What will be the final velocity of a proton (when it is very far away) if it it released from rest at the center of a uniformly charged hoop and given a slight push in one direction. assume it follows the axis of the hoop.
mass of proton: m = 1.67x10^-27 kg
charge of proton: q = 1.6x10^-19 C
radius of hoop: R = 1 cm
charge of hoop: Q = 1 nC

Homework Equations

λ = Q/2πR
k = 9 x 10⁹
E = kλx2πR/(x²+R²)^3/2
F = Eq

The Attempt at a Solution

λ = 9x10^-9 / 2π(.01)
= 1.59 x 10^-8 C/m

I know that the force and acceleration will vary with the distance from the hoop x, but I don't know how to find the final velocity. I was thinking maybe you have to find the potential energy of the proton before it starts moving and then use that as its final kinetic energy to find velocity? I don't know how to find electrical potential energy though.

 

[TSny]

Welcome to PF!
Energy is definitely the best approach. Can you find the electric potential V at the center of the ring due to the charge on the hoop?

 

[Brennen berkley]

Looking through my book I found the energy equation U = qE, and using that I found the energy to be 1.503 x 10^-20, and I got 4242 m/s for the velocity. does that sound about right?

 

[TSny]

Looking through my book I found the energy equation U = qE

Did you mistype this? U is not equal to qE. Instead, F = qE. Check your book again for the correct formula for U.

 

[Brennen berkley]

 

[Brennen berkley]

maybe I'm reading the equation wrong, but there it is.

 

[TSny]

Note that equation (23.5) reads U = qEy which is different from U = qE.

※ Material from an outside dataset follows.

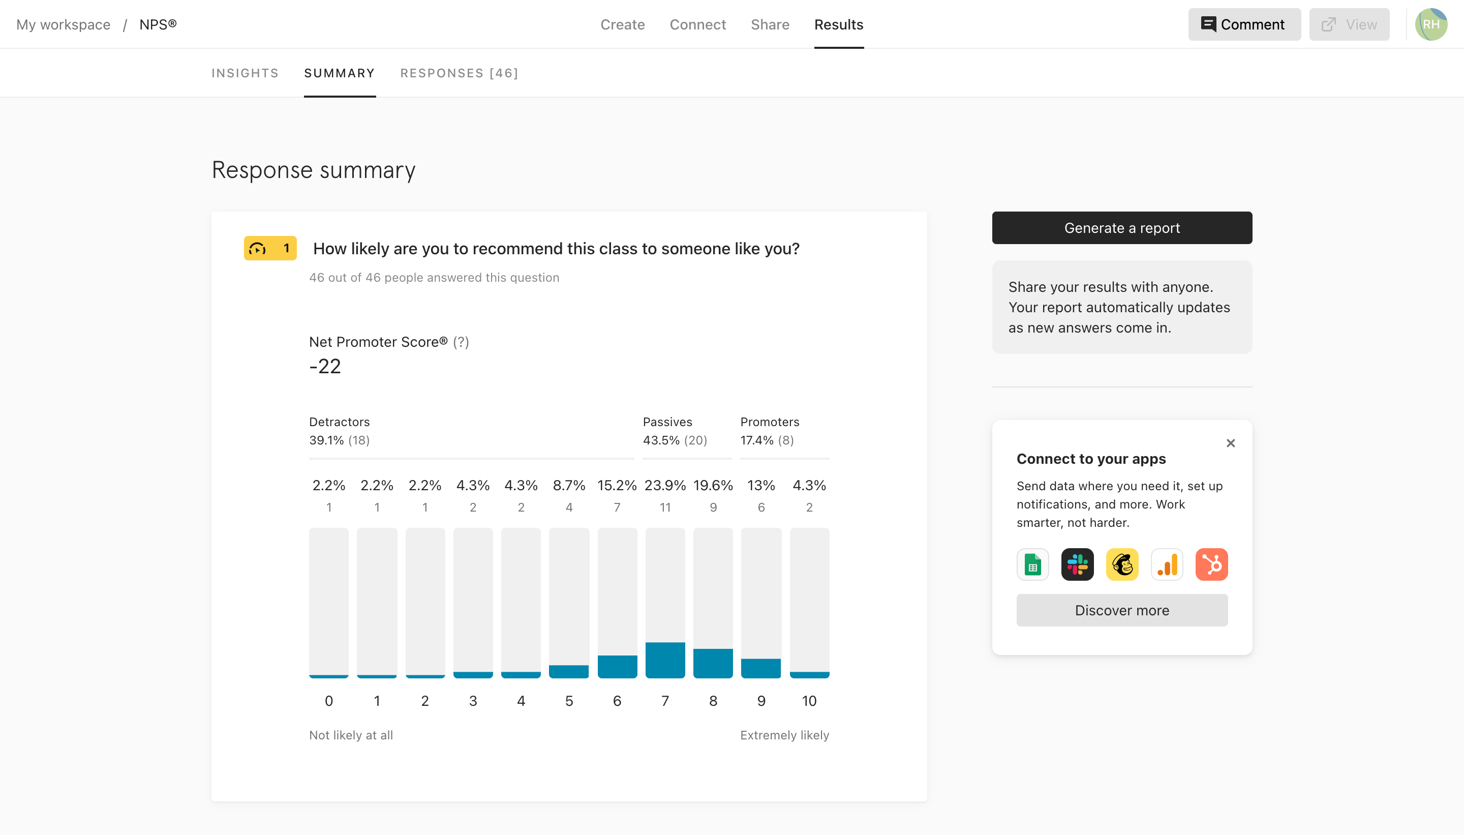Image resolution: width=1464 pixels, height=835 pixels.
Task: Click the user avatar icon top right
Action: [x=1432, y=24]

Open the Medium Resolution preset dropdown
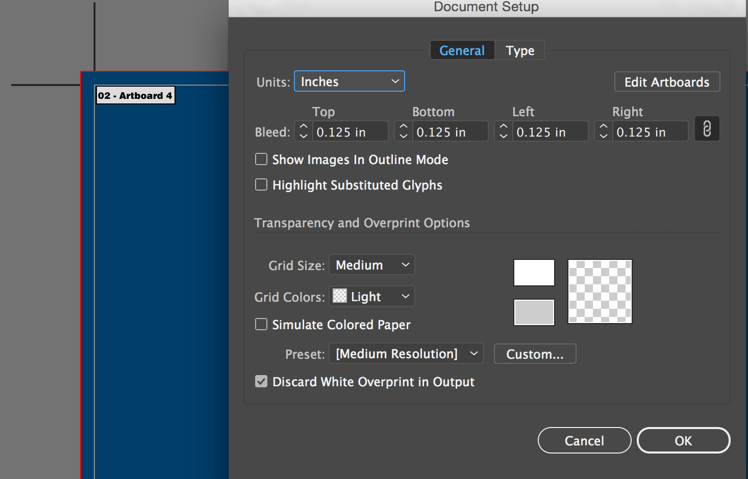coord(406,354)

Equation (23.5) is only valid for a uniform electric field. In the hoop problem, E is not uniform. You should have studied a basic equation that relates the potential energy U to the electric potential V.

 

[Brennen berkley]

Thanks for clarifying. In class we have only covered the material through chapter 21, and all the electric potential stuff is in 23, so I haven't read about it very in-depth yet. I'm not sure why it's on our homework. Anyway, I think I understand what I need to do now. Potential Energy U = qV where V is potential (potential energy per Coulomb) and V = kQ/√(x² + a²) where x is the distance from the hoop (0 in this case).

 

[Brennen berkley]

Using the new equation I got 1.44 x 10^-16 W for the energy and 415,277 m/s for the velocity.

 

[TSny]

Yes, I believe that's the correct answer. (I'll let you think about significant figures.) It is strange that you were expected to work this problem based on what you've covered in class. Good work!

 

[TSny]

Chapter 23 has a similar problem: #34.